Repository files navigation

Introduction to Haskell

Learn Haskell by CIS 194: Introduction to Haskell (Spring 2015) from UPenn. If the URL doesn't work, try this one.

Following are my notes for each week's lectures and homeworks.

  1. Introduction to Haskell
  2. Polymorphism and Functional Programming
  3. Algebraic Data Types
  4. Type Classes
  5. IO
  6. Lazy Evaluation
  7. Monads
  8. Monads II
  9. Testing (omitted)
  10. GADT
  11. Unsafe Haskell (omitted)
  12. Making Haskell Projects

Week 1 Introduction to Haskell

This lecture mainly focuses on high-level introduction on Haskell's features and helps familiarize students with the syntax. The homework serves the same purpose so it's quite straightforward.
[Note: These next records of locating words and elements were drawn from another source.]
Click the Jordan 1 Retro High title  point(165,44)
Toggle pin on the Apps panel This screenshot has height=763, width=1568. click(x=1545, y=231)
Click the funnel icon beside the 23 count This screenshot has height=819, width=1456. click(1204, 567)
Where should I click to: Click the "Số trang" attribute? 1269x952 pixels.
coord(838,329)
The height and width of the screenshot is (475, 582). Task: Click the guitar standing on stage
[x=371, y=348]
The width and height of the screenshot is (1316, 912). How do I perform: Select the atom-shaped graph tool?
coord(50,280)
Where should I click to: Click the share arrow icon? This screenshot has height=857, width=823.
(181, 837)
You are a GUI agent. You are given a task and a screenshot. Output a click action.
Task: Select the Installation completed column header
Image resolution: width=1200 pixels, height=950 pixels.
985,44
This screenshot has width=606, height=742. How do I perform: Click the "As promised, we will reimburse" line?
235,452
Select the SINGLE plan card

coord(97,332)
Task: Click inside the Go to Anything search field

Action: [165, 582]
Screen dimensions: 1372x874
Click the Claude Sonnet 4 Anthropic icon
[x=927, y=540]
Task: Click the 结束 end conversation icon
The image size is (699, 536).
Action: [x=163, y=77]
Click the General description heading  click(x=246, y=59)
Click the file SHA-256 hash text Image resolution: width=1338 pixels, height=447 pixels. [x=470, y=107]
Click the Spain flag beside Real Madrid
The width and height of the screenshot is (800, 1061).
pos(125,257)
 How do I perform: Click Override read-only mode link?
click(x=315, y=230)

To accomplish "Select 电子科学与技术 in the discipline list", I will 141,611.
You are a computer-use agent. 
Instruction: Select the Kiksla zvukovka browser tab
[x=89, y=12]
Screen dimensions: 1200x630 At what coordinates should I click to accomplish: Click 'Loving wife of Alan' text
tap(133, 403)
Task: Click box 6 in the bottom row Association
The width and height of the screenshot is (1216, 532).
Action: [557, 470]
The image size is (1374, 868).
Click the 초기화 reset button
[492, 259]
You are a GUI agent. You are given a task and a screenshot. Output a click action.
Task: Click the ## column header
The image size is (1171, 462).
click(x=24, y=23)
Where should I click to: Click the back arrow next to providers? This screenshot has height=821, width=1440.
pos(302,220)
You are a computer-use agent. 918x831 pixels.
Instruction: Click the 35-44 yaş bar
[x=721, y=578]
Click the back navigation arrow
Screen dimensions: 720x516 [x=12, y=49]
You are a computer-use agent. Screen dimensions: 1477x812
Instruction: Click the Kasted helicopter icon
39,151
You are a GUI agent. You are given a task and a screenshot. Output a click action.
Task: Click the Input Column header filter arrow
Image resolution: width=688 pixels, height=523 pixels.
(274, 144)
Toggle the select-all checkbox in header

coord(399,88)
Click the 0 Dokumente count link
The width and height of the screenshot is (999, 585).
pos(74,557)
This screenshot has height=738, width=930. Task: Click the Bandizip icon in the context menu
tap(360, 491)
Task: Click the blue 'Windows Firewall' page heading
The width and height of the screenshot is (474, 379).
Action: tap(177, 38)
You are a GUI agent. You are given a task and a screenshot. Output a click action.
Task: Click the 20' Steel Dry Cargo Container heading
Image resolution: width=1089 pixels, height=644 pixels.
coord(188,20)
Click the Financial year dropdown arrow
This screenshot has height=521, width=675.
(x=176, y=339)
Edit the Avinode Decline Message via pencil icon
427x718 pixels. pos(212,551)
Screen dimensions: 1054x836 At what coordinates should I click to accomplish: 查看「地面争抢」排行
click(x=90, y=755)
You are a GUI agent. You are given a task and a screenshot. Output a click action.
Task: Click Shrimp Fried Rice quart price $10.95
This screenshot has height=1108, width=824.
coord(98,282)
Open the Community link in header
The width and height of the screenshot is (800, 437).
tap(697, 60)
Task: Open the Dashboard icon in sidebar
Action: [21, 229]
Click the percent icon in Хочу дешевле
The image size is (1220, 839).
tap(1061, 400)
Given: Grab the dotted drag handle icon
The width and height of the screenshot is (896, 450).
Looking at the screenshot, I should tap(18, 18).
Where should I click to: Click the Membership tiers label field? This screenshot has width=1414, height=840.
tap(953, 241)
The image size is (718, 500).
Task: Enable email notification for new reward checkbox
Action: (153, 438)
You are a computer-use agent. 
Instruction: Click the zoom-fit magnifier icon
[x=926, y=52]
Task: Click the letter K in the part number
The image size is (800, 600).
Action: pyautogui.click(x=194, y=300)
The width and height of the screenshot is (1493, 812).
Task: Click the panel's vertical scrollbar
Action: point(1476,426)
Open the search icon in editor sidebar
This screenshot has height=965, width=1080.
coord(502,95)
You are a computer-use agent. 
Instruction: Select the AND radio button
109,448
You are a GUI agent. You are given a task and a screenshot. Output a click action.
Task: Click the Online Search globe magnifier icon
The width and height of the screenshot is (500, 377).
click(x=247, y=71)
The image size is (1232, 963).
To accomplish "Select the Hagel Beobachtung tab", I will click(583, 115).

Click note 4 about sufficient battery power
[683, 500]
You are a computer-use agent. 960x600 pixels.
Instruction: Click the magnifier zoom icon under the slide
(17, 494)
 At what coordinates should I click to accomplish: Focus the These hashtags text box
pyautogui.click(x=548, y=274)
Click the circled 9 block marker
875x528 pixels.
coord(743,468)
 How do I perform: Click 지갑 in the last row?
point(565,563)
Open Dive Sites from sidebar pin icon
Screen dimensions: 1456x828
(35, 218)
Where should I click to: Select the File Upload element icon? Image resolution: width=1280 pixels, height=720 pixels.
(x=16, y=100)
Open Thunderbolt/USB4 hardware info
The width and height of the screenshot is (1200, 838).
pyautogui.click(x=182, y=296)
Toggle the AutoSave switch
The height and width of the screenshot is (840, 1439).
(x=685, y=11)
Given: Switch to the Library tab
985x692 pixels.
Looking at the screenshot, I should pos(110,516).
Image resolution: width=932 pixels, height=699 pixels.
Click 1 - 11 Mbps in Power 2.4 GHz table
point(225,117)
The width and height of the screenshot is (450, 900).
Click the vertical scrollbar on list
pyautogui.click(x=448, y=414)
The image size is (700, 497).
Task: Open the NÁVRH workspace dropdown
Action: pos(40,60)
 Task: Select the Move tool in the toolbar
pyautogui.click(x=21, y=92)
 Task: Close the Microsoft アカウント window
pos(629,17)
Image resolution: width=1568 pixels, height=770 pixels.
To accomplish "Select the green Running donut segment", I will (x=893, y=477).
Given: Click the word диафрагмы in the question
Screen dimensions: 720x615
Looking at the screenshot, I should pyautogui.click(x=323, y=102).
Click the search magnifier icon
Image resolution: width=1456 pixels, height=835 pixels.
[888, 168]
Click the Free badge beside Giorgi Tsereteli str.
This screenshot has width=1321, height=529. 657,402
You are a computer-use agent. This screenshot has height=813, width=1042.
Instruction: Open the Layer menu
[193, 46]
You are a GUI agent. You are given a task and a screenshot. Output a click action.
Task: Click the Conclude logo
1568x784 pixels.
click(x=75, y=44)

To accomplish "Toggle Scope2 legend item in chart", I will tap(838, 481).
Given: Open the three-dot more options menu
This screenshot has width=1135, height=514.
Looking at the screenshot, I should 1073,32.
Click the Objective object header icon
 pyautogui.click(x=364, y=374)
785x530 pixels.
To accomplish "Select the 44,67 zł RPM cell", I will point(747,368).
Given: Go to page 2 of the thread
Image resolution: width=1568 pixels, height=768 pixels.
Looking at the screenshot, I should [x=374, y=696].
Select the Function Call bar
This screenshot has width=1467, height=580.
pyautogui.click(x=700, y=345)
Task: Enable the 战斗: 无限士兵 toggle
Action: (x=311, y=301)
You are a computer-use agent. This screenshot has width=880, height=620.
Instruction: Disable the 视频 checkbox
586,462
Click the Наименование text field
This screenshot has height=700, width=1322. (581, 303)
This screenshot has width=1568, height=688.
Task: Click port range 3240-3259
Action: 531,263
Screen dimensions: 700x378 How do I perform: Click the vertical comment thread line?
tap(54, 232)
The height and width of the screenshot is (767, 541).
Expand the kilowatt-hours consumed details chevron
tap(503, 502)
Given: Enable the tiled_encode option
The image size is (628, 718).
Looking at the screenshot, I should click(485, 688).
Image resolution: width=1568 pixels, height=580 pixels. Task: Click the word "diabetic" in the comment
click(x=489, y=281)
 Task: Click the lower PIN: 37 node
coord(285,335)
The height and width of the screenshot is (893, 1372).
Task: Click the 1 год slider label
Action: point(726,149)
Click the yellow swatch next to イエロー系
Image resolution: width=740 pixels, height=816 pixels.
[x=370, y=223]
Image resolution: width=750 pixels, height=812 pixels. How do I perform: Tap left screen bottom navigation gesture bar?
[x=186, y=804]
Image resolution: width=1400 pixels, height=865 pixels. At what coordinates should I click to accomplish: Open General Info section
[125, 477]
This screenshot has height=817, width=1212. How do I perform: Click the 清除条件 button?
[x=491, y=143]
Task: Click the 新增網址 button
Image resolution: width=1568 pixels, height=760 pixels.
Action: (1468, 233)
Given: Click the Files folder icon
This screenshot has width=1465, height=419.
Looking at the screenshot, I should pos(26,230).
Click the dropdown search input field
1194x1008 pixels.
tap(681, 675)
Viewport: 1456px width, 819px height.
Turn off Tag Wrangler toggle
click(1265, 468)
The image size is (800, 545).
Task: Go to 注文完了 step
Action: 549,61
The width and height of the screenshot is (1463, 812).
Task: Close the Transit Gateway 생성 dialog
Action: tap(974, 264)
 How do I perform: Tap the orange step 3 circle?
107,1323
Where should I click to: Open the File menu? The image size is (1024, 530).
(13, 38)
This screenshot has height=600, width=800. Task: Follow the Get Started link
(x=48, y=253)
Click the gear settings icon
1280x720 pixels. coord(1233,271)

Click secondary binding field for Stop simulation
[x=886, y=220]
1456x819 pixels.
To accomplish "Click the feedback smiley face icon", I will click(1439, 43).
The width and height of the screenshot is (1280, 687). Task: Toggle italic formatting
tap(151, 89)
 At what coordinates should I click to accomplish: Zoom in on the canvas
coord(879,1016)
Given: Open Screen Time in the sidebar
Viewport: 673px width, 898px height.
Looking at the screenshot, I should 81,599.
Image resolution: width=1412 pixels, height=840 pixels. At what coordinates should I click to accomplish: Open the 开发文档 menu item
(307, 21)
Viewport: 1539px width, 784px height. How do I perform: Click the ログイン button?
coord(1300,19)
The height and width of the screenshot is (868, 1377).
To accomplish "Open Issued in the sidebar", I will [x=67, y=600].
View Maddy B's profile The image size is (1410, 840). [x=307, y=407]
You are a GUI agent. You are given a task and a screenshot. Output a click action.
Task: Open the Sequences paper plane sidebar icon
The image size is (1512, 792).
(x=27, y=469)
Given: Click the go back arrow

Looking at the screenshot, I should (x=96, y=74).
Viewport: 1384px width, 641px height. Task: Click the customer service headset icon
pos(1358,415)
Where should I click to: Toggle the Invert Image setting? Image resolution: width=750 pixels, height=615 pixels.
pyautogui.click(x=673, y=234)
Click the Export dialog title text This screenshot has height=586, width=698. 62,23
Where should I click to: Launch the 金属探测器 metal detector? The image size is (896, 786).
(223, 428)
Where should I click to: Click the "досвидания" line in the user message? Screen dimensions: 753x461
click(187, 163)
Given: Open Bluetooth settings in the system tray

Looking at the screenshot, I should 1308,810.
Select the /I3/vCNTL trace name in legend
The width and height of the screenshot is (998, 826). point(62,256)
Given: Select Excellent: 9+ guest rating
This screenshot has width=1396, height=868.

One of the good aspects of writing Haskell programs is that once you make the compiler happy, 90% of the time your implementation would be correct (at lease for simple programs :).

Something worth noting during my implementation of the homework:

Week 2 Polymorphism and Functional Programming

Additional syntax is introduced, including variable binding by where and let, functions like map and filter, currying & partial application and point-free style. But more importantly, it mentions parametric polymorphism and type variables, which for now are easy and straightforward to understand, but will cause headache in later sections...

Other small notes:

Week 3 Algebraic Data Types

This lecture mainly talks about how to define custom data types and use them by pattern matching, which in my understanding is way better than check type with isInstanceOf.

The best part is on polymorphic data types, where Maybe is given as an example.

data Maybe a = Just a
             | Nothing

Maybe is a type constructor or parameterized type. To become a proper, full-blooded type, we must supply Maybe with another type, like LogMessage or Int...

...it becomes useful to talk about the type of a type. This is called a kind. Any well-formed type in Haskell such as an Int or a Bool has kind *. A type constructor such as Maybe that takes a single type parameter has kind * -> *. The type Maybe Int has kind * because it does not need any more type parameters in order to be a well-formed type. Everything in a type annotation must have kind *. For example, Int -> Maybe is not a valid type for a function.

The homework in this week is interesting - it's to interpret a small imperative C-like language (...again!) given an AST. The boilerplate already has type definitions for expressions and statements, what I need to do is

  1. Define an environment (state) which binds variable names and their values;
  2. Desugar statements, such as transforming for-loop to while-loops;
  3. Implement evaluation functions on expressions and statements.

Overall it's still a small assignment (less than 70 LOC in my implementation) but touches some fundamental aspects on programming languages, and also demonstrates the power of Haskell's algebraic data types (in my undergraduate compiler course I used C++ to write a slightly more powerful language like this one and the code serving the same purpose as in this homework has ~900 LOC - I know they are incomparable but this at least could tell something).

Week 4 Type Classes

Now this is something new. My intuition on type classes is that they're like interfaces, but the lecture says type class could be more general and flexible. I still do not have a clear picture on multi-parameter type classes and functional dependency (in the Extract example) though.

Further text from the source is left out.